AIM A » Copy out, word for word, the part of the records that begins at the line containing "You are a computer-use agent. This" and ends after the line containing "[x=74, y=20]", with both of those lines included.

These functions are called by the kernel to transform generic input/output requests to device-specific operations. The "looks-like-a-file" interface abstraction applies only to character devices.

Each device driver implements a fixed set of entry points. It defines whether the device has a block or character interface (or multiple interfaces). Block device interfaces appear in a block device table. Character device interfaces appear in a character device table.

Block devices are used to implement file systems and are accessed via the operating system's buffer cache. A block device driver initializes and registers a gendisk (generic disk) structure and implements functions defined in block_device_operations.

A network device driver initializes and registers a net_device (network device) structure and implements functions defined in net_device_ops.

Locating devices

Within the kernel, a device is identified by two numbers:

  • major number: Identifies the specific device driver and is an index into the device table (either the block or character table).
  • minor device number: This number is interpreted within the device driver. It identifies which, of possibly several, specific devices the request is for. For example, a major number may identify a SATA disk driver. A minor number will identify a specific disk. on the SATA interface.

How do user programs locate devices? There are a couple of approaches:

  1. Use an explicit namespace for devices that is unique from files. This is the approach taken by MS-DOS and supported by the Win32 API. Devices are given names such as C:, D:, LPT1:, COM1:, etc. The colon cannot be used as part of a file name and a device that hosts a file system will have the device name identified as part of the full pathname of the file (e.g., D:\paul\proj1\main,cpp).
  2. Incorporate device names into the file system namespace. A device is a file with no contents (data) but whose metadata (descriptive information about a file) identifies it as a device, gives the device type (block or character), and provides the major and minor numbers. On POSIX systems, devices may be located anywhere in the file system but are traditionally placed under the /dev directory. These special files can be created with the mknod system call (or mknod command). When the file is opened, it is recognized as a device special file and high-level file operations are passed to the functions defined in the file_operations structure of the character device driver (located in the character device table and indexed by the major number).

    The Windows NT architecture (XP, 2000, Vista, Windows 7, etc.) uses a similar concept, although the device names do not live on the disk file system. When a device driver is loaded, it is registered by name with the Object Manager, which is responsible for presenting a name space to applications. Device names have a hierarchical namespace that is maintained by the Object Manager and integrated with the namespace of files and other objects. For example, \Device\Serial0, \Device\CDRom0. One snag is that the Win32 API requires the old-style MS-DOS device names. These names reside in the \?? directory in the Object Manager's namespace. The names are visible to Win32 programs and are symbolic links to the Windows NT device names

In summary, the Big Idea was to use the file system interface as an abstract interface for both file and device I/O.

Device driver structure

Character (and raw block) devices include these entry points and must implement the file_operations functions mentioned earlier:

  • open: open the device
  • close: close the device
  • ioctl: do an i/o control operation
  • mmap: map the device offset to a memory location
  • read: do an input operation
  • reset: reinitialize the device
  • select: poll the device for I/O readiness
  • stop: stop output on the device
  • write: do an output operation

Block devices must implement these functions:

  • open: prepare for I/O - called for each open system call on a block device (e.g. when a file system is mounted)

AIM B » Summarize the passage on device drivers in two sentences.

DATA ROWS »
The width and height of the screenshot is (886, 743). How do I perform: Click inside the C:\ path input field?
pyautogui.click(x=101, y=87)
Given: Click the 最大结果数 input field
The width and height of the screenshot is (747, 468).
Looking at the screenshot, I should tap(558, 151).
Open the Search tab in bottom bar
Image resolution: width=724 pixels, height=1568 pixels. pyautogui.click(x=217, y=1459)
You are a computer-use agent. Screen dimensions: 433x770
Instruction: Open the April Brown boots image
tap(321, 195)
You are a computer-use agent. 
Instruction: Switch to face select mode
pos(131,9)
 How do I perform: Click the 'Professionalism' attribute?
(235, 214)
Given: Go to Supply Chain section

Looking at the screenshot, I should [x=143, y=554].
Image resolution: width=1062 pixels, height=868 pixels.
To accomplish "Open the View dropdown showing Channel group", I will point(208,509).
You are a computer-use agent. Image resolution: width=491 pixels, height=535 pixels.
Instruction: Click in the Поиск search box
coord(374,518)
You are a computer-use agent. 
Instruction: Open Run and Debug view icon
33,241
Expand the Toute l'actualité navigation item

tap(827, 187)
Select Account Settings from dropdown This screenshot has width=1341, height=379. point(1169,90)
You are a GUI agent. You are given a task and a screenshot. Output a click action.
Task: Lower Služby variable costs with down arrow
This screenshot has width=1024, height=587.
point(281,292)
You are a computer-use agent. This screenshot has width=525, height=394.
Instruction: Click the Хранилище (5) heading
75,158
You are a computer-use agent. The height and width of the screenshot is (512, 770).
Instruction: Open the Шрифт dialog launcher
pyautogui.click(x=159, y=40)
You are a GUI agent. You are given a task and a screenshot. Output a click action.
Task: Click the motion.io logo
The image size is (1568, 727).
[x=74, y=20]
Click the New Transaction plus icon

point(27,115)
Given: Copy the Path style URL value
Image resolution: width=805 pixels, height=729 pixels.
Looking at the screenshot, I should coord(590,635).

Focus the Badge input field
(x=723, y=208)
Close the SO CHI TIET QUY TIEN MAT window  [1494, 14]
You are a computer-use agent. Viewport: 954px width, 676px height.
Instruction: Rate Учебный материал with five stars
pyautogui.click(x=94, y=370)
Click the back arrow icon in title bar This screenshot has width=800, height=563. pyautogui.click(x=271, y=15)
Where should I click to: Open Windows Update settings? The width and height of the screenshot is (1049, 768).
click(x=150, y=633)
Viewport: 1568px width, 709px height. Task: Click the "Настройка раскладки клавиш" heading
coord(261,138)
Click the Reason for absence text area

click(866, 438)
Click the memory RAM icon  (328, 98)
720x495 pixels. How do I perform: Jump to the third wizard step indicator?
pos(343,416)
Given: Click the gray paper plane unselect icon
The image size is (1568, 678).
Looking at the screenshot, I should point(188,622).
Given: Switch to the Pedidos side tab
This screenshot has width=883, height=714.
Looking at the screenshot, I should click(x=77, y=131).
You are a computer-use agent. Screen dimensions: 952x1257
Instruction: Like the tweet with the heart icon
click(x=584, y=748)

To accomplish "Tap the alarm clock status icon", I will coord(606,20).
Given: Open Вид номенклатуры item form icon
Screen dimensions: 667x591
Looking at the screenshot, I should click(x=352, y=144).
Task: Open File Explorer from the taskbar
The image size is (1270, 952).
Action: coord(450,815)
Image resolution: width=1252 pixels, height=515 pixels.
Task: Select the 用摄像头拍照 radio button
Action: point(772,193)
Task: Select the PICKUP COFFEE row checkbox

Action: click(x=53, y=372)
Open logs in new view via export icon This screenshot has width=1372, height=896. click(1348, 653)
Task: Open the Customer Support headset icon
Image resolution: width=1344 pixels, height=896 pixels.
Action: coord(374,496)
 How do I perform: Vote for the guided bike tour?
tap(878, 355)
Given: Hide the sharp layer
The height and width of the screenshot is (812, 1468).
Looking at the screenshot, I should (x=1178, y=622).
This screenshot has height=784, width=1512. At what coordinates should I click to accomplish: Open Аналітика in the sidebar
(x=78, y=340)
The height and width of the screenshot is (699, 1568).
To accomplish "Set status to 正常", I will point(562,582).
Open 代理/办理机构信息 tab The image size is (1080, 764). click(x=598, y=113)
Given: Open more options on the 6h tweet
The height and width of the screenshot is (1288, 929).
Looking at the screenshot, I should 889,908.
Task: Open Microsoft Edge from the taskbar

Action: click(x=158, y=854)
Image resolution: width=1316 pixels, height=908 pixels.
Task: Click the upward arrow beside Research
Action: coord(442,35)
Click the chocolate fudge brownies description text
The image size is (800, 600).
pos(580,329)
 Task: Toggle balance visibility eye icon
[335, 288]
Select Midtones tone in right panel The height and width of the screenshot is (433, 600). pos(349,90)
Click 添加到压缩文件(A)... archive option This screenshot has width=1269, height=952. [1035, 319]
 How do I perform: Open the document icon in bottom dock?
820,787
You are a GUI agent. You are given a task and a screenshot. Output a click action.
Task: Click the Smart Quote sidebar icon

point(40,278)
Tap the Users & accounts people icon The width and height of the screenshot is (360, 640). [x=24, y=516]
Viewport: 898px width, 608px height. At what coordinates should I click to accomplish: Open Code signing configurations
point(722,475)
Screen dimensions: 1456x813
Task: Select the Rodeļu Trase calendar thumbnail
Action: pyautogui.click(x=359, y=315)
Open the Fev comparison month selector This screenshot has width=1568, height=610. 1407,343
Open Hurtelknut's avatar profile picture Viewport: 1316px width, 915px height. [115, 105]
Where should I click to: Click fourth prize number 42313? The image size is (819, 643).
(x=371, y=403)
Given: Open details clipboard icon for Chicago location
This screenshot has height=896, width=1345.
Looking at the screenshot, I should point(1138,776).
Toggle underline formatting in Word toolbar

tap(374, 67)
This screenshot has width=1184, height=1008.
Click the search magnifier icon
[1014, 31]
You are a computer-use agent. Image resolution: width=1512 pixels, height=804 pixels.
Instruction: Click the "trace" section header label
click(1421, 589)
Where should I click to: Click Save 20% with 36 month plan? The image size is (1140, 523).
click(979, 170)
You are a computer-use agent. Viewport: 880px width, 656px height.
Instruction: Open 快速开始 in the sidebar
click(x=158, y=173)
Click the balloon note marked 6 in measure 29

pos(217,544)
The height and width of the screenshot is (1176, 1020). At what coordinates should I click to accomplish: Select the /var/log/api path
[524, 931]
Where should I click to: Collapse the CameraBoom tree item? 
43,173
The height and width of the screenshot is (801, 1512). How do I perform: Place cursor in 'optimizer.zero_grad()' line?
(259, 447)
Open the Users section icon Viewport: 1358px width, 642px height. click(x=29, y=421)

REPLY A »
You are a computer-use agent. This screenshot has width=525, height=394.
Instruction: Click the Хранилище (5) heading
75,158
You are a computer-use agent. The height and width of the screenshot is (512, 770).
Instruction: Open the Шрифт dialog launcher
pyautogui.click(x=159, y=40)
You are a GUI agent. You are given a task and a screenshot. Output a click action.
Task: Click the motion.io logo
The image size is (1568, 727).
[x=74, y=20]

REPLY B » Device drivers implement a fixed set of entry points that the kernel calls to turn generic I/O requests into device-specific operations, and within the kernel each device is identified by a major number for the driver and a minor number for the specific device. User programs find devices either through a separate device namespace, as in MS-DOS and the Win32 API, or through device names built into the file system namespace, as on POSIX systems under /dev and, in a similar way, through the Windows NT Object Manager.